*GOAL:*
Copy out the part of the items that opens with the line containing "Given: Go to previous banner slide arrow" and closes with the line containing "Looking at the screenshot, I should tap(431, 496).", leaving the pictures out of your answer.

*LISTED ENTRIES:*
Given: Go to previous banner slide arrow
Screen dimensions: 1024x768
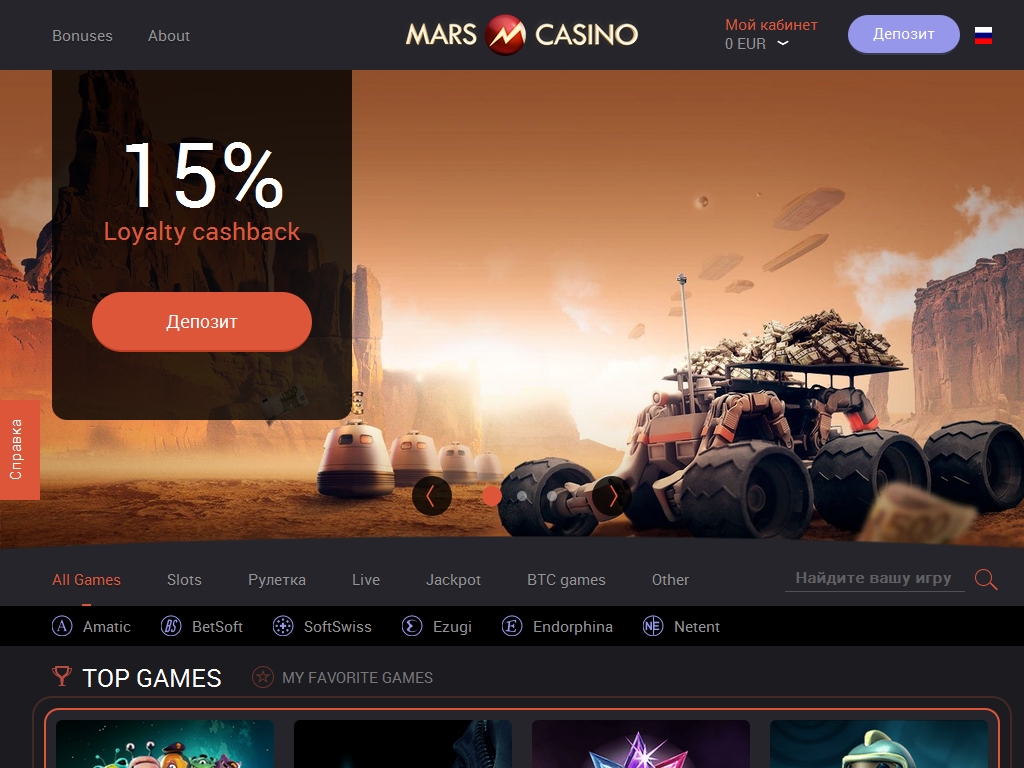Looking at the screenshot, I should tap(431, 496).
--
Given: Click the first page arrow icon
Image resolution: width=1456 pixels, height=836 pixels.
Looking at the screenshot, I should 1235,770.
...
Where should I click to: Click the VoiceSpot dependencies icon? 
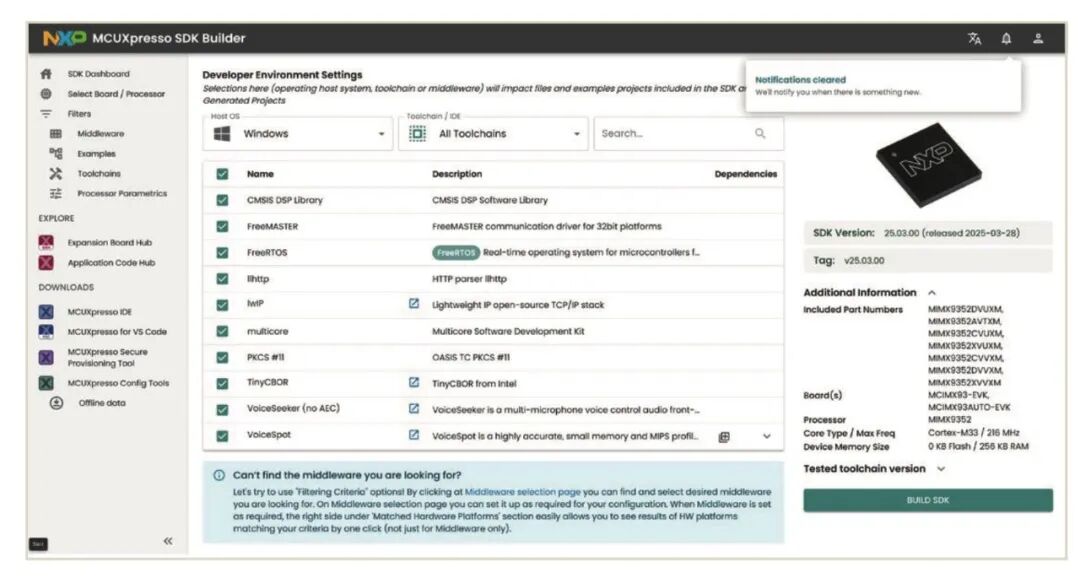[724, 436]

*SOLUTION:*
Given: Go to previous banner slide arrow
Screen dimensions: 1024x768
Looking at the screenshot, I should tap(431, 496).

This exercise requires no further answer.